It’s worth distinguishing between obfuscated CoT and steganographic CoT. If thinking out loud in the CoT is a necessity for a given AI for some problematic task/objective, then encoding the reasoning stenographically is likely[1] to be required to evade CoT monitoring. The results here don’t correspond to the AI learning to reason steganographically.
To be clear, I think it’s to good try to avoid incentivizing a propensity to attempt obfuscatation and the results here show that this propensity could leak from outputs into the CoT by default.
In principle, a CoT could just be very obfuscated and hard to understand without steganography, but this feels doable to handle. Also, a CoT could just jailbreak the monitor, but this also feels doable to handle.
In future work, we may try to produce a demo where optimizing only the output leads to steganographic CoT. But I expect this to be fairly challenging on a practical level (evidence: Roger and McCarthy et al had difficulty inducing steganography via RL. But note that I’m not up to date on this literature). We’d appreciate suggestions for RL environments where producing such a demo may be feasible.
You could consider having a setup like the ToM task described in our paper, but you modify the output to encourage a brief discussion / recap of the scenario outside of the CoT. You could then penalize the specific names in the output (but not in the CoT) and see if steganography arises in the output only.
The main issue is that mentions of names after the reasoning occurs in the CoT is unlikely to be load bearing, so any penalization encourages just dropping the mention of the names all together instead of a steganographic replacement.
This is an important point. I’d be curious to see what happens in a variation of your single-step setup where the model must perform multi-hop reasoning about the detector in order to reach the correct answer. E.g., detector 1 might activate for warm colors, detector 2 for soft objects, and detector 3 for round objects, and a final detector has an activation rule of (detector 1 AND detector 2) OR (detector 1 AND detector 3). Maybe this can still be done in a single forward pass, but I’d guess not for a 4B model. If the reasoning is more monitorable in this setting, that would strengthen Emmons et al.‘s case that when CoT is necessary, it’s hard to evade monitors. If this leads to steganography, it would be a strong update away from McCarthy et al.’s result that steganographic schemes are hard to discover during RL training.

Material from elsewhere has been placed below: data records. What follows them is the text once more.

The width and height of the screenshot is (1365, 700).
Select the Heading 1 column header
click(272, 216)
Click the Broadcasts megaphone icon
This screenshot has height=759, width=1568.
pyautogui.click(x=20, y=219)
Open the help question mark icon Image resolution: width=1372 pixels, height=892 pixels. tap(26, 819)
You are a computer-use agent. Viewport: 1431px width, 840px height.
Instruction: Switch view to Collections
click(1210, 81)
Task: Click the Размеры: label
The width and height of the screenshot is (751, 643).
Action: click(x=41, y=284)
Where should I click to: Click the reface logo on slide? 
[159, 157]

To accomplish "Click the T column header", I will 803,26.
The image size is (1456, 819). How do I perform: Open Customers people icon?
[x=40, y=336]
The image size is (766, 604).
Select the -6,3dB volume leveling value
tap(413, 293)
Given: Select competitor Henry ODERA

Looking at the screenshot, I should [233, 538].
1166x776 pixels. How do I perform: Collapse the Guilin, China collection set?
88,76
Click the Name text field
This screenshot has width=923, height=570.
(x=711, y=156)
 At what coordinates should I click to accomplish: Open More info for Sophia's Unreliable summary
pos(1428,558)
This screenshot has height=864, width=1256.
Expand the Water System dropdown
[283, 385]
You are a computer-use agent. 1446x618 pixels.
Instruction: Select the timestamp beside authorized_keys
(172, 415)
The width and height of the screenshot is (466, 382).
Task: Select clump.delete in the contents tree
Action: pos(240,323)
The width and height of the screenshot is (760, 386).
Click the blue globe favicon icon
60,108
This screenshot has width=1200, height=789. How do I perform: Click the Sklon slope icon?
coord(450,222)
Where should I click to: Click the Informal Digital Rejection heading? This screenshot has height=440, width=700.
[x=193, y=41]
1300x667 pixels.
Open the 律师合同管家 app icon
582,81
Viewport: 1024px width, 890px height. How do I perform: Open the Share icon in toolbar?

Another follow-up experiment that I’d find interesting is testing whether doing SFT on the model with transcripts that never mention the detector and following that up with normal RL training lead to a reduced frequency in mentions of the detector. If it does, that would be evidence that the SFT phase of deliberative alignment-like techniques can also lead to some obfuscation. If there’s some way to quantify the amount of optimization pressure applied during SFT and during RL, it would also be interesting to see the relative difference in obfuscation between those two experiments at the same amount of optimization pressure.
In principle, a CoT could just be very obfuscated and hard to understand without steganography, but this feels doable to handle
Assuming an operational definition of “hard to understand” as “accuracy of the monitor”, why would the obfuscation case be easier / harder to handle than the steganographic case?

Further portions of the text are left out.